── GIVEN PASSAGE ──

Michael Dorf, the man behind the “adaptive reuse” of City Winery, formerly the Montgomery Mill, has now set his sights on renovating what remains of the old Borden condensed milk factory on Route 208. In a presentation to the Town of Montgomery Planning Board last week, he explained that he envisions a hotel and restaurant with a wine-making focus.

“We will beautify what is an incredible historic structure, utilizing all of the existing buildings, bringing them back to life,” said Michael Dorf. The project would include a 30-room hotel with ten suites and a restaurant for about 75 people, as well as a small pool/spa, library and spaces that could potentially host small weddings. He also plans to connect the property to the adjacent Walden-Wallkill Rail Trail.

As proposed, the project does not add any new structures to the property, with the exception of a small storage shed tucked out of sight.

The historic landmark overlooks the Wallkill River, perched near the border with Ulster County and the Town of Shawangunk.

“I’ve been driving past this dilapidated building for 25 years,” said Dorf. “I’ve been eyeing it for a long time and I’m very thrilled to be able to sort of take the custodianship of this history and bring it back to life.”

Dorf and his team plan to use the original 45,000 square feet of potential interior space in the buildings, as well as create second floors and a possible third level on one structure, for a total of about 86,000 square feet.

“Because of the fire in 1997, most of the roofs and a lot of the structural beams are gone, and instead of taking the strategy of rebuilding exactly what was there prior to the fire, we’re going to be maintaining what is still left and we’re going to be adding to it newer elements that will be made out of primarily steel and glass,” said Todd Zwigard, the architect for the project.

The rendering provided by Dorf shows the new roof designs, which Zwigard called “an opportunity for the expression of this new occupation.”

He added that the potential third level in the middle structure would provide a “beautiful skytop space which would have a great view of the surrounding area and the Wallkill River.”

Zwigard said some portions of the buildings are not original and made of concrete. They intend to remove most of those and are currently doing survey work trying to determine how much of the original structures can be preserved.

───

Can you reproduce the article on the Borden milk factory renovation word for word, starting with "As proposed, the" and going on through "Town of Shawangunk."?

── SUPPLIED RECORDS ──

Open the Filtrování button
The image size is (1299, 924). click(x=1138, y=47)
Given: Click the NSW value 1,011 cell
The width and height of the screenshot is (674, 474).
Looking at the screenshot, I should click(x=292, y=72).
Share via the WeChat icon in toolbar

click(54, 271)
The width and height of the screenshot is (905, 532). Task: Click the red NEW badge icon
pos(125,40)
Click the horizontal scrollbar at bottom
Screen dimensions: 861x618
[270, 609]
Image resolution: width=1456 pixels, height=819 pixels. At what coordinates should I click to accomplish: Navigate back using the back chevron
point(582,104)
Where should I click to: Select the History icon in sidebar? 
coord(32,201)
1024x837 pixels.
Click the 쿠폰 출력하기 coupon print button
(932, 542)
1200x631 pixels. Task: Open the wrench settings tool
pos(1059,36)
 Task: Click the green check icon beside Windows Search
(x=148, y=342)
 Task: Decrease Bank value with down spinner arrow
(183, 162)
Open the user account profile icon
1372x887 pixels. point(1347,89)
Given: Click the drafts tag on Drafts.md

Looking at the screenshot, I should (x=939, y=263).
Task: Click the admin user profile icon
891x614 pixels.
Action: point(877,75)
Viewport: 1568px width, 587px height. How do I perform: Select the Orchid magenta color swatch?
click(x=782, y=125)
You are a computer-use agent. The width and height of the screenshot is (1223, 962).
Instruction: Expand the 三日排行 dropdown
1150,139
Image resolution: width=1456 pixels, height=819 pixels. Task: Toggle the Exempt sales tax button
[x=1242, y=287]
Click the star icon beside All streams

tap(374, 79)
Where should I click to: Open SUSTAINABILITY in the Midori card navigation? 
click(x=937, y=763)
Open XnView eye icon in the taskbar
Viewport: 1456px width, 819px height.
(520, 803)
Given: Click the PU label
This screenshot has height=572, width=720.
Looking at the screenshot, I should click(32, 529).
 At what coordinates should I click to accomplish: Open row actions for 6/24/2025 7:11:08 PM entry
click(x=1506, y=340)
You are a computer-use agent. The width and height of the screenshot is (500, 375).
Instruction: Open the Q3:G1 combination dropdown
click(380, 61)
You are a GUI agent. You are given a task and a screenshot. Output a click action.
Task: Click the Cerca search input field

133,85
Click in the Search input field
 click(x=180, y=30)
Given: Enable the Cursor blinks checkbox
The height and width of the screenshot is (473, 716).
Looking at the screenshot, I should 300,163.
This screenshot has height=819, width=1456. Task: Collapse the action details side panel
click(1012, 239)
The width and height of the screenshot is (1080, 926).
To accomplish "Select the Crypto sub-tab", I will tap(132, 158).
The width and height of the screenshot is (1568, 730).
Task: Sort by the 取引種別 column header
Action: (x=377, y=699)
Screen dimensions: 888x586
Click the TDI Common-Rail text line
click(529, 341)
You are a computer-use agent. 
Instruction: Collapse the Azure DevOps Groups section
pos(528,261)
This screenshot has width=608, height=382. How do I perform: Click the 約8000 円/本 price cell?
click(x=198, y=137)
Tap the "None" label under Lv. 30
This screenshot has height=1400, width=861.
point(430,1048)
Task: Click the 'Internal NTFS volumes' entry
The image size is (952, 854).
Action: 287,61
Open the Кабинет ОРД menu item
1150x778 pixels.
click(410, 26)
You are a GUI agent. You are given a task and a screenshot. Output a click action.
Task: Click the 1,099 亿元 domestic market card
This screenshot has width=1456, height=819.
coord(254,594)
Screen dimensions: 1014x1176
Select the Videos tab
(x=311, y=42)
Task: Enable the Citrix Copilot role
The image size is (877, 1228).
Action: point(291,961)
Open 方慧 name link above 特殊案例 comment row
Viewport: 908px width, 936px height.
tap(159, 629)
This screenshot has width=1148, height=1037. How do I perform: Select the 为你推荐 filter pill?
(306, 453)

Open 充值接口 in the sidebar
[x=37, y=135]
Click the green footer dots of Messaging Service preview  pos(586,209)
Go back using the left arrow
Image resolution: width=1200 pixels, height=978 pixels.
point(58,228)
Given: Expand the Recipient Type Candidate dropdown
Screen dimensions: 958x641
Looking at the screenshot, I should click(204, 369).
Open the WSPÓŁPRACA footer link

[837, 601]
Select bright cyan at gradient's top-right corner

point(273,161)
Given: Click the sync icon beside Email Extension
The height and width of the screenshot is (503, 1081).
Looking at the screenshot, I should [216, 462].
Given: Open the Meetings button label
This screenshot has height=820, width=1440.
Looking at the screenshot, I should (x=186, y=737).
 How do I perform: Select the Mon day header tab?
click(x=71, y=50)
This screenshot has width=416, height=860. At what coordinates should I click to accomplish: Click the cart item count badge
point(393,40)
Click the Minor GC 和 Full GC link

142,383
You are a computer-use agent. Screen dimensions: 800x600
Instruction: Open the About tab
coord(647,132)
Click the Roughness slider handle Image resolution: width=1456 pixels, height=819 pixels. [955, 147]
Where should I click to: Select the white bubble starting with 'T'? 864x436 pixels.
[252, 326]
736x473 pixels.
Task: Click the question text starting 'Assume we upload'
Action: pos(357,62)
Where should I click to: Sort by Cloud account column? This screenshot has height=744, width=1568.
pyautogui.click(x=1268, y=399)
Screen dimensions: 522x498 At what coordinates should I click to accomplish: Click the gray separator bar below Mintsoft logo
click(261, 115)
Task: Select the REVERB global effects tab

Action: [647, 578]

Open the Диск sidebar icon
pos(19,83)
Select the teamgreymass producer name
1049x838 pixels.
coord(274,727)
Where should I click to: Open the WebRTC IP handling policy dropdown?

───

WRITTEN RESPONSE
As proposed, the project does not add any new structures to the property, with the exception of a small storage shed tucked out of sight.

The historic landmark overlooks the Wallkill River, perched near the border with Ulster County and the Town of Shawangunk.